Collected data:
----
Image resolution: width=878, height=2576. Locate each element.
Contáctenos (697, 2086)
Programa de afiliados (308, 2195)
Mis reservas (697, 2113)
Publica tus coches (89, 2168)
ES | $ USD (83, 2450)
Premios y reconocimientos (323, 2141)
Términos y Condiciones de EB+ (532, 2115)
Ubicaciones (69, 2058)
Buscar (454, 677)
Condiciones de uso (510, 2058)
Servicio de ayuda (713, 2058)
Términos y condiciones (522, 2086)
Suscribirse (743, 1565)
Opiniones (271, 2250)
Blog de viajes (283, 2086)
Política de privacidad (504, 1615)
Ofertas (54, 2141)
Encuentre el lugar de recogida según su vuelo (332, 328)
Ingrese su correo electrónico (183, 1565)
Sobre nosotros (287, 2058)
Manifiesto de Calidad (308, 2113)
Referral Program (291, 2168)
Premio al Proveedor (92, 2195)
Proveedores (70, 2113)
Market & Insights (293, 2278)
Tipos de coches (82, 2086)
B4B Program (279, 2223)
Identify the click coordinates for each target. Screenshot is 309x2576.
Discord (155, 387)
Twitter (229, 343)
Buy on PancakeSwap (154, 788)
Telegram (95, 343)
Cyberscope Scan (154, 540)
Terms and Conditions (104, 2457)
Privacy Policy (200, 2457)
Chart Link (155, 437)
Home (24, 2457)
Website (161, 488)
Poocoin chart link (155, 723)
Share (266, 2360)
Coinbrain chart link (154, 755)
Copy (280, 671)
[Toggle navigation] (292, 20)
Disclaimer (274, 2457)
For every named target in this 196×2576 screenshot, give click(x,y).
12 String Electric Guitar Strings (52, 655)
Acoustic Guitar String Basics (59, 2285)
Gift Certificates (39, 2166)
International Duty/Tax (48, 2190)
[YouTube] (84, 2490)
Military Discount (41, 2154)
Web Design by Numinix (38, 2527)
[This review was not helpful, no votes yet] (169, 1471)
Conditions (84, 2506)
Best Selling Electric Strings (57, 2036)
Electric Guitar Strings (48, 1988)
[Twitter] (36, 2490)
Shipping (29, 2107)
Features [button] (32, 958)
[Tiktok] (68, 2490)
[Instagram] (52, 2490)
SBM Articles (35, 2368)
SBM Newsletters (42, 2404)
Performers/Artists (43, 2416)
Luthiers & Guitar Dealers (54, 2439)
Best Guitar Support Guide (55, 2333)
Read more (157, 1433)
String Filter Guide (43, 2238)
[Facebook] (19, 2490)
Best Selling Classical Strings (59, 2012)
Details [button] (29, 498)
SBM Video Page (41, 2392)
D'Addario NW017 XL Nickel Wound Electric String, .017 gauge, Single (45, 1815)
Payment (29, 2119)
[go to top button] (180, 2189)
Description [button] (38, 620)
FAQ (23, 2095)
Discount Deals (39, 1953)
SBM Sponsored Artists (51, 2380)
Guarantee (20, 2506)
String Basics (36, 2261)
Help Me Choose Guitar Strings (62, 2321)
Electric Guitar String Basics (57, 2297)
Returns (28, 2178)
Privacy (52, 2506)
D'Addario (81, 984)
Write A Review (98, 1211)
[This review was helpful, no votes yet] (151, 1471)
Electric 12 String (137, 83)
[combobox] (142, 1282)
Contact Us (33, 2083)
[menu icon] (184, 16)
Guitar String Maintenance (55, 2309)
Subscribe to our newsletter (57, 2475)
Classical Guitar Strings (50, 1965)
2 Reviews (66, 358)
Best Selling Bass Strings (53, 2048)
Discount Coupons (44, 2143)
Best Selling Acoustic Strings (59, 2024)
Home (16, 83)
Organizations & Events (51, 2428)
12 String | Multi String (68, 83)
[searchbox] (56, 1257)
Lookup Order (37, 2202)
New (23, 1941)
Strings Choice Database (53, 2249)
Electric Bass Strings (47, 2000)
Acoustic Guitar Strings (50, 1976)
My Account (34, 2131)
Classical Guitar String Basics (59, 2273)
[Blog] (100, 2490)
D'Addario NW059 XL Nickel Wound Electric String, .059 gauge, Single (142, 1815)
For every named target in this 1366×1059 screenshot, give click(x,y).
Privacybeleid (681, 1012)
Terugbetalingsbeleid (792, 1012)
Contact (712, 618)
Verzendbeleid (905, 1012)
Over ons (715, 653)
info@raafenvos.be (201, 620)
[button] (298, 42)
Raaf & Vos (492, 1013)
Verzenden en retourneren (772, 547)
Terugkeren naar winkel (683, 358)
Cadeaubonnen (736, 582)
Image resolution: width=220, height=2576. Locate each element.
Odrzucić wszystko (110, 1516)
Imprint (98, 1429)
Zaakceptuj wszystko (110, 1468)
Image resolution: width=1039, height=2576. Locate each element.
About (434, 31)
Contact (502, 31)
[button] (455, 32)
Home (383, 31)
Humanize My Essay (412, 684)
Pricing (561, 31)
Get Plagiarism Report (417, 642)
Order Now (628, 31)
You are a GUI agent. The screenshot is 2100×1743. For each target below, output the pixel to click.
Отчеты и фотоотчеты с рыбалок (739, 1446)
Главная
----
Task to carry out: Reproduce exactly the entries above, limited to the lines from the one with "Best Selling Acoustic Strings (59, 2024)" through the one with "Отчеты и фотоотчеты с рыбалок (739, 1446)", both included.

Response below:
Best Selling Acoustic Strings (59, 2024)
Home (16, 83)
Organizations & Events (51, 2428)
12 String | Multi String (68, 83)
[searchbox] (56, 1257)
Lookup Order (37, 2202)
New (23, 1941)
Strings Choice Database (53, 2249)
Electric Bass Strings (47, 2000)
Acoustic Guitar Strings (50, 1976)
My Account (34, 2131)
Classical Guitar String Basics (59, 2273)
[Blog] (100, 2490)
D'Addario NW059 XL Nickel Wound Electric String, .059 gauge, Single (142, 1815)
For every named target in this 1366×1059 screenshot, give click(x,y).
Privacybeleid (681, 1012)
Terugbetalingsbeleid (792, 1012)
Contact (712, 618)
Verzendbeleid (905, 1012)
Over ons (715, 653)
info@raafenvos.be (201, 620)
[button] (298, 42)
Raaf & Vos (492, 1013)
Verzenden en retourneren (772, 547)
Terugkeren naar winkel (683, 358)
Cadeaubonnen (736, 582)
Image resolution: width=220, height=2576. Locate each element.
Odrzucić wszystko (110, 1516)
Imprint (98, 1429)
Zaakceptuj wszystko (110, 1468)
Image resolution: width=1039, height=2576. Locate each element.
About (434, 31)
Contact (502, 31)
[button] (455, 32)
Home (383, 31)
Humanize My Essay (412, 684)
Pricing (561, 31)
Get Plagiarism Report (417, 642)
Order Now (628, 31)
You are a GUI agent. The screenshot is 2100×1743. For each target below, output the pixel to click.
Отчеты и фотоотчеты с рыбалок (739, 1446)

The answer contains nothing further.